Practical implications
The value of Diamantopoulos’ article to my profession in reality can not be underestimated. Market research is the informative eyes through which marketers seek to understand the target audience for their products and services, as well as, other factors shaping the general economic behaviour of the society during different times. It, usually, involves data collection and data analysis in order to arrive at results that can help a marketer make correct conclusions about the market with the least margin of uncertainty. Therefore, the subject matter of this article can help me in ensuring that I do not assign the role of choosing an analysis method to my preferred computer software. It can help me to look at the computer always as a device whose main role is to make my work efficient.
For this reason, in reality this article can help me ensure that I feed my computer with the relevant data so as to ensure reliability and accuracy of the information it generates. This article is a wake up call for me to the challenge of the need to hone my data entry and data analysis skills continuously, which are critical in making sure that I am competent in handling data meaningfully. I can also apply the subject matter of this article in establishing clear links between research objectives of a typical research study and the setting of analysis objectives. This is critical because the starting point of setting analysis objectives is re-examination of the research objectives.

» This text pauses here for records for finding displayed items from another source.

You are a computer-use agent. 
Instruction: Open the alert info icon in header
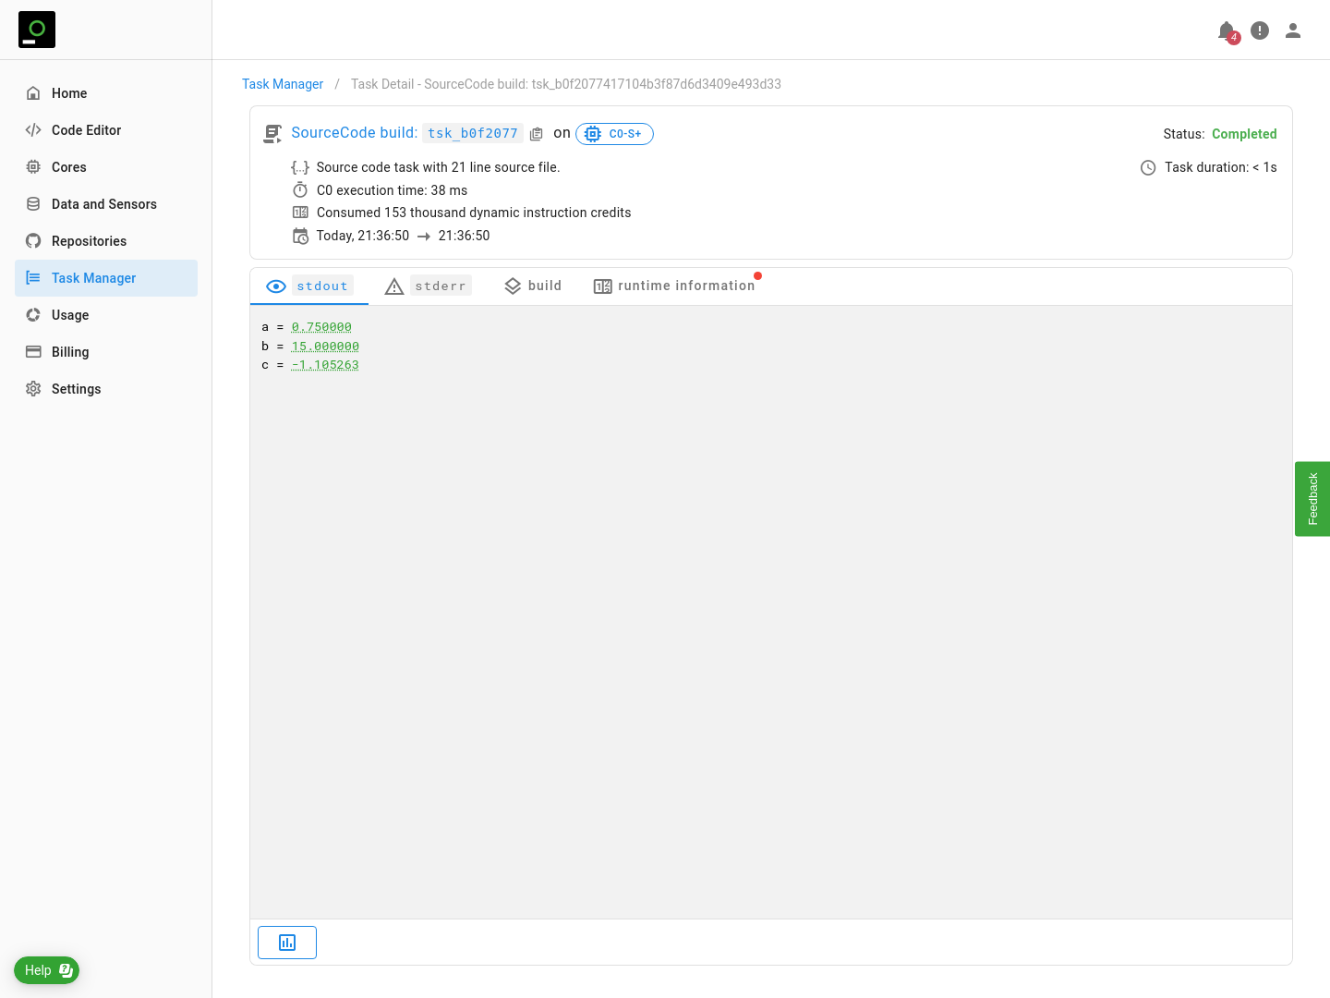[x=1260, y=30]
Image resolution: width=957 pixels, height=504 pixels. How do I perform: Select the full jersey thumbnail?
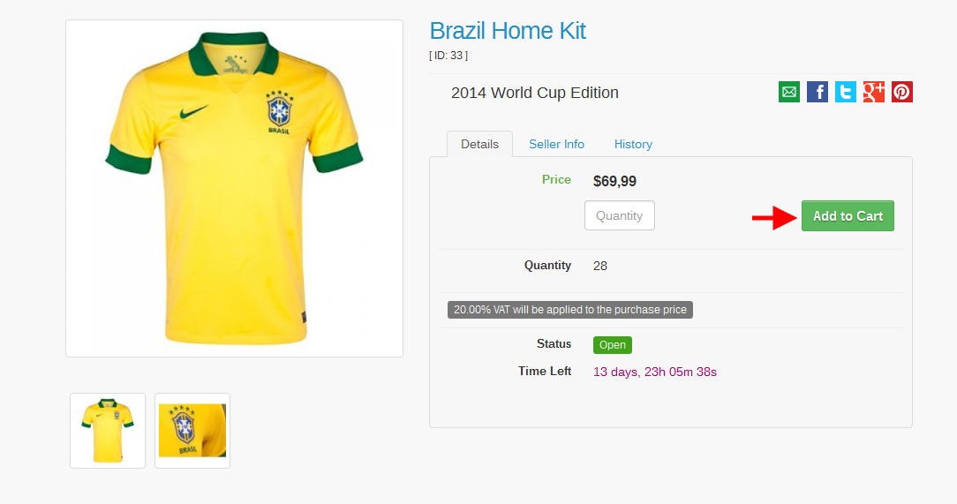pyautogui.click(x=108, y=431)
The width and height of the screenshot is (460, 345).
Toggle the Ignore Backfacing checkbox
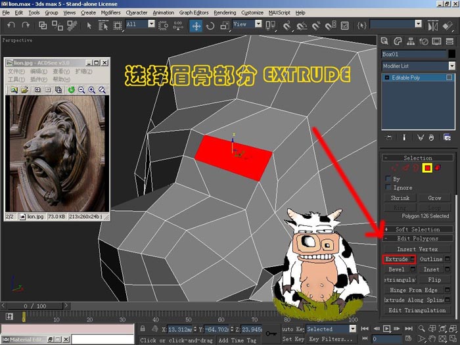click(388, 187)
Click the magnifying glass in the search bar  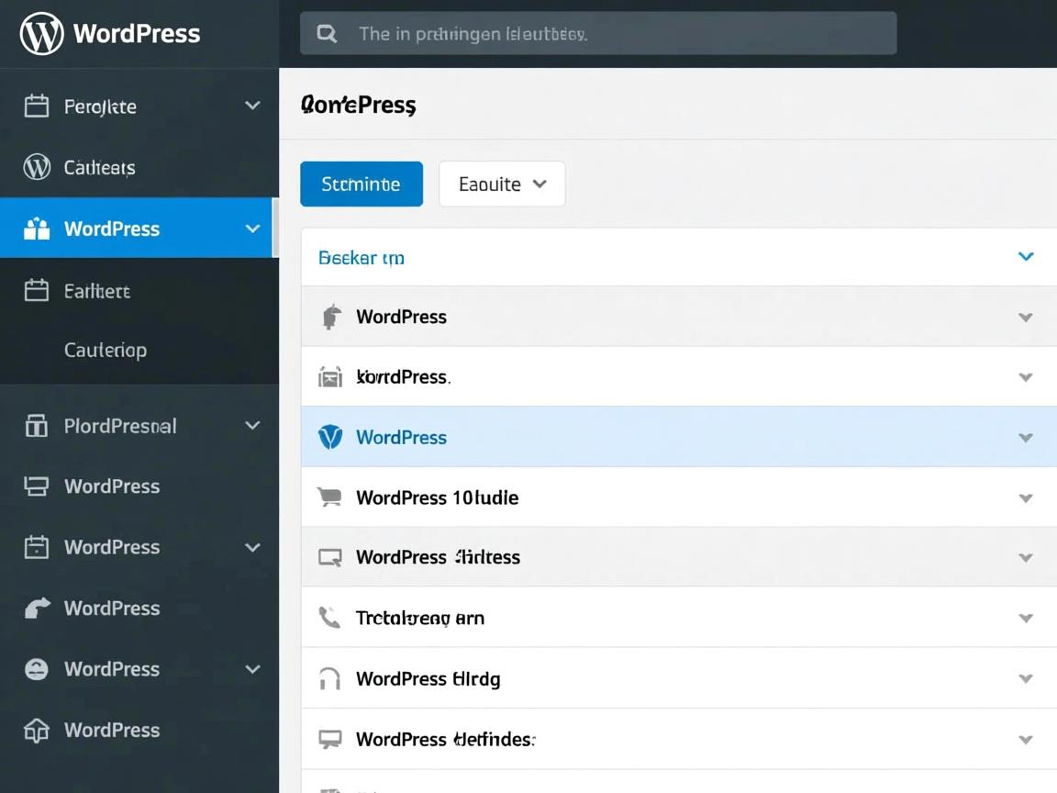point(328,32)
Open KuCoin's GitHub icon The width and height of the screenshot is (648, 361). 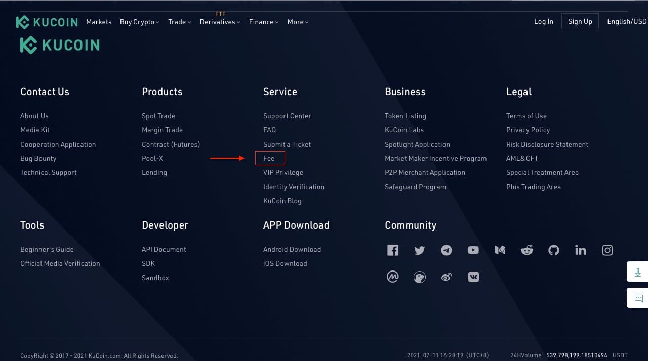point(553,250)
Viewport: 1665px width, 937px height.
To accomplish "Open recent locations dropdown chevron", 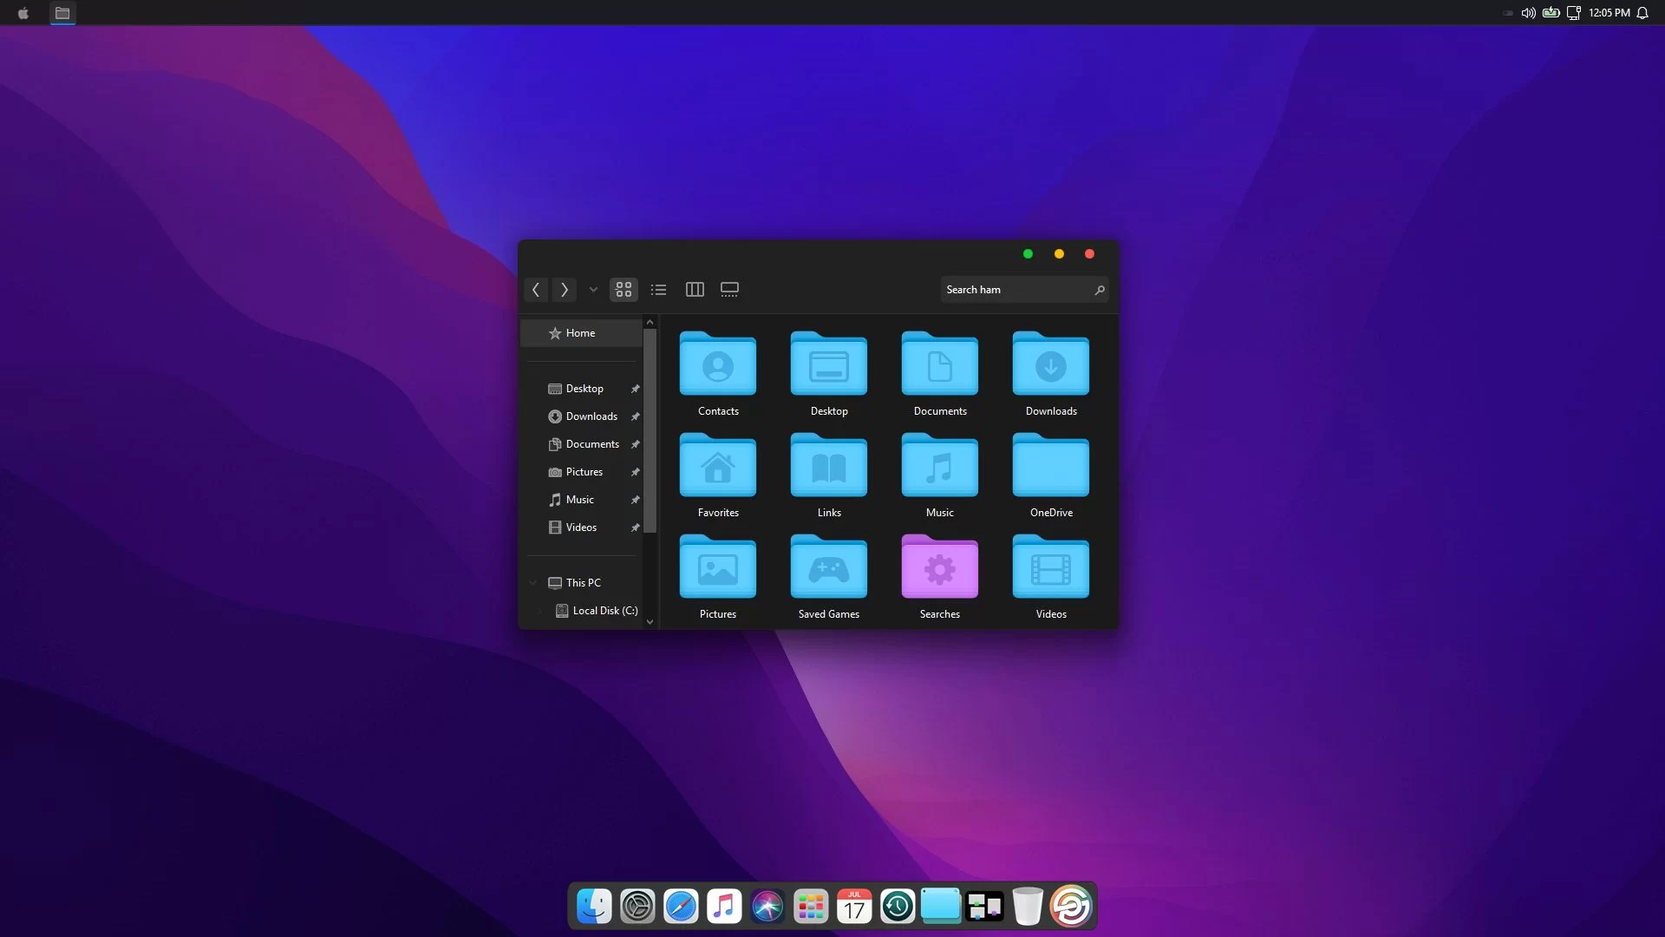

The derived analysis objectives in turn ensures that the data gathered is used in a relevant way, adequately and without redundancy. This would enable me to increase chances of getting the right results and thus make reliable conclusions about a given phenomenon of interest. In a nutshell, this article can be particularly useful to me in a real business situation.
Works Cited
Diamantopoulos, Adamantios. “Getting started with data analysis: Choosing the right method.” The Marketing Review, 2000. Web.
Hair, Joseph, Bush, Robert, and Ortinau, David. Marketing research: within a changing information environment. London: McGraw-Hill/Irwin, 2005. Print.
McDaniel, Carl, and Gates, Roger. Marketing research essentials. New York, NY: John Wiley, 2005. Print.
Zikmund, William, and Babin, Barry. Exploring marketing research. New York, NY: Cengage Learning, 2006. Print.